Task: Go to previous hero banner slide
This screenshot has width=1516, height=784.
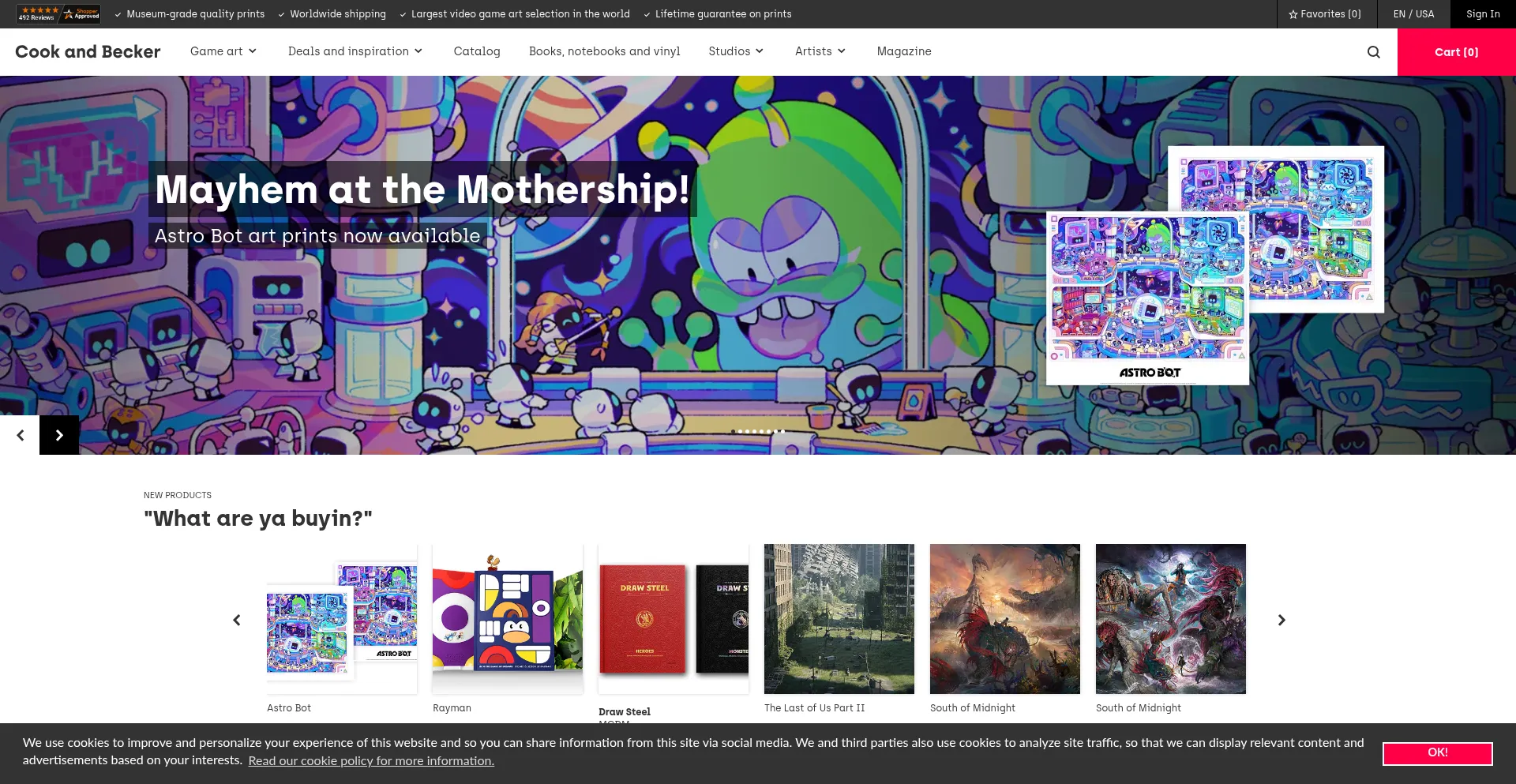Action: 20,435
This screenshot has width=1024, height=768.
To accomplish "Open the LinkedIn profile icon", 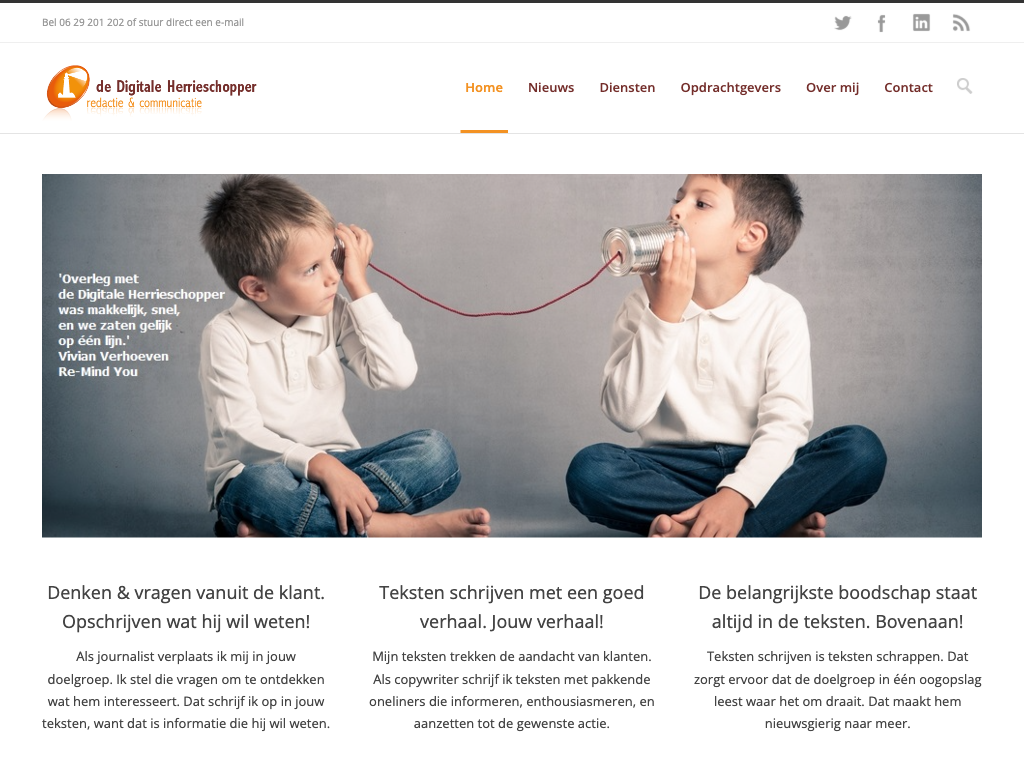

● **GOAL OF THE EXERCISE**:
Give back exactly, and only, the lines from the one holding "This screenshot has width=1024, height=768." through the last line of the entries, with every picture omitted.

● **SOLUTION FOR THIS EXERCISE**:
This screenshot has width=1024, height=768.
To accomplish "Open the LinkedIn profile icon", 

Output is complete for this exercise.